O mesmo vale para Rascunho do Contrato Auxiliar de Trabalho datado de 20 de junho de 2008 (cerca de três dias antes da reunião entre Ben-Eliezer e Gazprom), que na verdade inclui dois documentos diferentes, dos quais é possível saber da intenção de executar uma "transação acessória" à possível transação entre o Estado de Israel e a Gazprom; O mesmo vale para Documento Resumo da Primeira Reunião, que à primeira vista, não deveria ter chegado a Manofim, já que estamos lidando com uma reunião "fechada" que ocorreu entre Ben-Eliezer (e outros funcionários) e Gazprom; E assim por diante. Documento Resumo da Segunda Reunião, que também deve ser visto como um documento que não deveria ter sido vazado para terceiros, como a Manofim Company. O fato de os dois documentos resumidos da reunião terem sido parados em uma pasta com o nome do réu no servidor Manofim é, na minha opinião, um número significativo, o que também indica o interesse expresso pelo réu na reunião, mesmo que ele não estivesse presente.

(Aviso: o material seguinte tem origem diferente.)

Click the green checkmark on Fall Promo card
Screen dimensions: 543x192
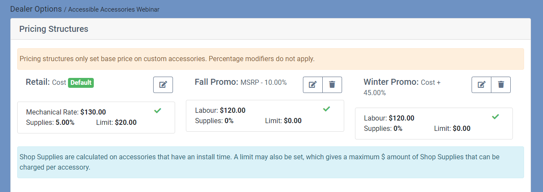(x=327, y=109)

Além disso, durante o caso de defesa, foi apresentado e submetido o documento N/12, que parece ser um e-mail enviado em 23 de junho de 2008 pela Sra. Masha Petros, que trabalhava para a Crowne, subsidiária da Glencore (sócia do réu no negócio de petróleo), e anexado a ele estava um documento idêntico ao A/21 (um rascunho do contrato de trabalho acompanhante em inglês e russo). O título daquele e-mail era "PROTOCOLO DE SR. NANIKASHVILLI". Não houve contestação de que, além do destinatário (Danny Vaknin), uma cópia do e-mail também foi encaminhada ao réu (ver parágrafo 35 dos resumos da defesa).
No dia seguinte (24 de junho de 2008), Orit enviou um e-mail a Luknin intitulado "O Documento Traduzido" (sic: B.S.), ao qual estava anexado um rascunho do contrato de trabalho correspondente (P/20). Não há contestação de que Vaknin encaminhou uma cópia do e-mail para o réu (P/8), mesmo que os nomes das empresas que aparecem no rascunho original (P/21) não apareçam no rascunho traduzido (P/20).